Villa De Vecchi nel 1920.

La sfortuna e la tragedia decisero però di bussare molto presto alle porte di questa meraviglia architettonica, dando inizio al declino della casata e ponendo le basi per la nascita della sua oscura leggenda. Il primo tragico presagio si manifestò con la prematura scomparsa dell'architetto Sidoli, che morì poco prima che l'edificio fosse completato del tutto. Ma la vera e propria svolta drammatica avvenne qualche anno dopo, quando il conte, di ritorno da una delle sue escursioni, varcò la soglia di casa per trovarsi di fronte a uno scenario raccapricciante. La consorte era stata brutalmente assassinata, mentre la giovane figlia era svanita nel nulla, inghiottita dal mistero. Disperato e logorato dal dolore per la perdita e per le infruttuose ricerche della bambina, il conte De Vecchi non resse al peso della tragedia e scelse di porre fine alla propria esistenza proprio tra quelle mura, suicidandosi.
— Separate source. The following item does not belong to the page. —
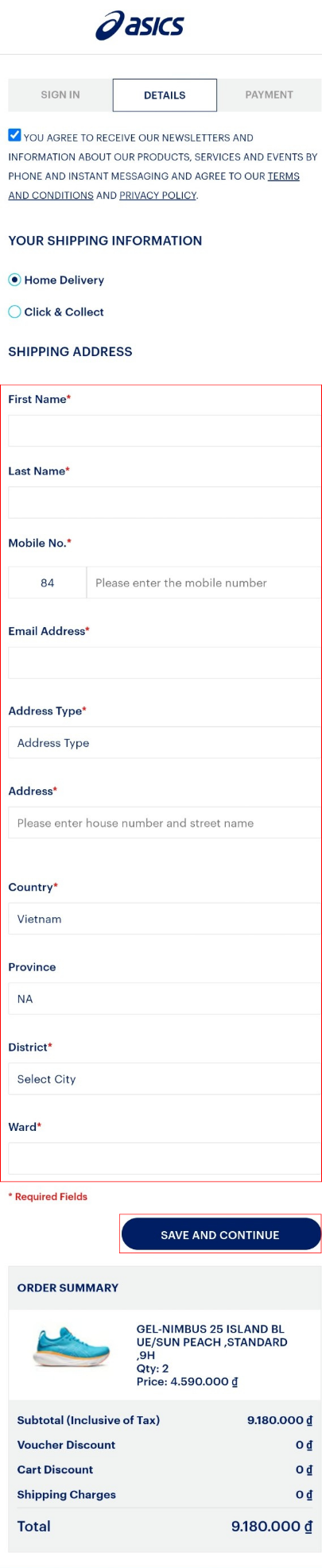Open the Province dropdown showing NA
Con la morte del capofamiglia, l'edificio passò nelle mani del fratello del conte e successivamente fu ereditato da altre figure, prima di essere definitivamente abbandonato a ridosso degli anni quaranta del Novecento. Da quel momento, il silenzio della foresta circostante ha iniziato a inghiottire la Casa Rossa, e il vuoto lasciato dagli umani è stato rapidamente riempito da una fitta trama di racconti occulti. L'immaginario collettivo ha trasformato le stanze vuote in un crocevia di presenze spettrali. Molti giurano che, avvicinandosi alle finestre sbarrate nelle notti di luna piena, sia ancora possibile udire i lamenti strazianti della sposa assassinata o i passi leggeri della bambina mai ritrovata.

Interni di Villa De Vecchi.

Ad alimentare ulteriormente l'aura esoterica della villa si aggiungono le voci riguardanti il pianoforte che un tempo troneggiava nel salone principale. Secondo le credenze locali, malgrado lo strumento sia ormai ridotto a un ammasso di legno marcio e corde spezzate, nelle ore più buie della notte dalle sue rovine si sprigionerebbero melodie malinconiche e perfette, capaci di raggelare il sangue di chiunque si trovi a passare nei paraggi. Questa colonna sonora fantasmagorica ha contribuito a fare dell'edificio la meta ideale per gli amanti del brivido e per i ricercatori dell'occulto.

Durante gli anni settanta, l'oscurità della villa attirò persino l'attenzione di circoli legati al satanismo e alla magia nera. Si racconta che le stanze affrescate, ormai private dei mobili originali, venissero utilizzate per lo svolgimento di rituali profani e messe nere, un dettaglio che ha impresso sul luogo un'ulteriore macchia di negatività. Molti esploratori urbani riferiscono di aver avvertito un senso di oppressione insostenibile varcando la soglia, come se l'aria stessa fosse impregnata di un odio antico e irrisolto.

Oggi Villa De Vecchi appare come uno scheletro architettonico che lotta contro le forze della natura e l'incuria degli uomini. Nonostante i tentativi di metterla in sicurezza e i vari progetti di restauro mai andati in porto a causa degli elevati costi strutturali, l'edificio continua a deteriorarsi. La montagna stessa sembra voler reclamare lo spazio che le era stato sottratto, circondando le mura rosse, ormai sbiadite dal tempo, con rampicanti e alberi fitti. Resta in piedi, severa e minacciosa, custode immobile di segreti ottocenteschi che la storia ufficiale non è mai riuscita a chiarire del tutto, confermando il suo eterno ruolo di regina del brivido nel panorama dei misteri italiani.